(Stored data)
== Segment start ==
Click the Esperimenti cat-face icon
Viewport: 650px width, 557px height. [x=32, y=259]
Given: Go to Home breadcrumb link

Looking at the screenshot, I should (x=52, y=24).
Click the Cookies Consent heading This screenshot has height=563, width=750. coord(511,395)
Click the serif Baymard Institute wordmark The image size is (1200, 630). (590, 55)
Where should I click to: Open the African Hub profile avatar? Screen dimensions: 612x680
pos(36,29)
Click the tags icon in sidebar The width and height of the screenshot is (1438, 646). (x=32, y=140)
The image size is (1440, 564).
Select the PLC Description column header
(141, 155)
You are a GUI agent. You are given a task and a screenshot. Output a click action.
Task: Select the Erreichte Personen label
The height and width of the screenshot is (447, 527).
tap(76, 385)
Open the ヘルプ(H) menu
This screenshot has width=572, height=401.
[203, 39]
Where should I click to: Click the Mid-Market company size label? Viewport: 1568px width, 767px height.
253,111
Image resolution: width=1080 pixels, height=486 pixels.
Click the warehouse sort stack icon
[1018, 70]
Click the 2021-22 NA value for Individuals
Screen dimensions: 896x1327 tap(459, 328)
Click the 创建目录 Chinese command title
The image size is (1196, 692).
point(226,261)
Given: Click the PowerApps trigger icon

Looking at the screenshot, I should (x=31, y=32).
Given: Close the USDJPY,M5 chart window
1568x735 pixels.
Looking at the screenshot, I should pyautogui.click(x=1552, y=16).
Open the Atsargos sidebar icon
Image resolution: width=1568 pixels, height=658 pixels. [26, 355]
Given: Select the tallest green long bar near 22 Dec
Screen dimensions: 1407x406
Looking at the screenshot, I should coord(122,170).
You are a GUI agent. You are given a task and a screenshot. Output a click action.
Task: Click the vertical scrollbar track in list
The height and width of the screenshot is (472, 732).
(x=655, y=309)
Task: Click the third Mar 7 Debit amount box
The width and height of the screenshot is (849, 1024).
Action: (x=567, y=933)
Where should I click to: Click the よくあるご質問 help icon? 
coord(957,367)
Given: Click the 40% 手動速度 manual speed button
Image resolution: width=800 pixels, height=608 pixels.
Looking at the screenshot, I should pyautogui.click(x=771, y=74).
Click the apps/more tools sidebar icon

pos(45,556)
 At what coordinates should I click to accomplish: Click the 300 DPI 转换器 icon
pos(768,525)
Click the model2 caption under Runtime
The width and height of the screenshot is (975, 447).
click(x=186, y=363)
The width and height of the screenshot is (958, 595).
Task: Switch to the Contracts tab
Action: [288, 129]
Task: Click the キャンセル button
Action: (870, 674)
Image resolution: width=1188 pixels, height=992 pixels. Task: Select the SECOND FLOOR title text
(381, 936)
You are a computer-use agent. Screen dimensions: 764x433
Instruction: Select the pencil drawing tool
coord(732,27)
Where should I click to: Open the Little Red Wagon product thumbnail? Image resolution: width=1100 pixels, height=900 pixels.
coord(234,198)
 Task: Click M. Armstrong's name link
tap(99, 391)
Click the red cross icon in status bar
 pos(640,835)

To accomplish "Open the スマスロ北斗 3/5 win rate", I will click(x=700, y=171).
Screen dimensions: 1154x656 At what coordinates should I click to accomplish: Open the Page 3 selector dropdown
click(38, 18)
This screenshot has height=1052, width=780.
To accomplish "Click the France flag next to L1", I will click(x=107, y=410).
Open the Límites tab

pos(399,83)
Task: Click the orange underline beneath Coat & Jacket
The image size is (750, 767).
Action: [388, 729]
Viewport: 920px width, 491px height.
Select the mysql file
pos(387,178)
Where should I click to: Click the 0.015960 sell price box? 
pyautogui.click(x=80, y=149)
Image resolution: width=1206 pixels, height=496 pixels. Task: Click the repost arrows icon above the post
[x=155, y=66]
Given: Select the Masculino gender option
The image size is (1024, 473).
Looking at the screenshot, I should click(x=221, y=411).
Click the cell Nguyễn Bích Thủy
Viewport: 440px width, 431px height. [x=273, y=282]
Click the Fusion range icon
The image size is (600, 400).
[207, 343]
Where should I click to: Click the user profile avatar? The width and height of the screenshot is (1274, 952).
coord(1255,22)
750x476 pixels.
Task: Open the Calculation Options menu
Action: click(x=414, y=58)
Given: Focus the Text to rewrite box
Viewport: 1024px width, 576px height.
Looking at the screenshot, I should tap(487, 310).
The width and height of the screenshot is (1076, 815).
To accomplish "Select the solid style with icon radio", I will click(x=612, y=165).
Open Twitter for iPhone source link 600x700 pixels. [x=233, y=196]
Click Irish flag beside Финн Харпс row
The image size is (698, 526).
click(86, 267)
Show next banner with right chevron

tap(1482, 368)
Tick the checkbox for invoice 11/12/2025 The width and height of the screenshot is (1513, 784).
== Segment end ==
The line above containing "Click the 2021-22 NA value for Individuals", the line containing "Given: Close the USDJPY,M5 chart window", and every line between them are to be transcribed exactly; no other line is wanted.

Click the 2021-22 NA value for Individuals
Screen dimensions: 896x1327 tap(459, 328)
Click the 创建目录 Chinese command title
The image size is (1196, 692).
point(226,261)
Given: Click the PowerApps trigger icon

Looking at the screenshot, I should (x=31, y=32).
Given: Close the USDJPY,M5 chart window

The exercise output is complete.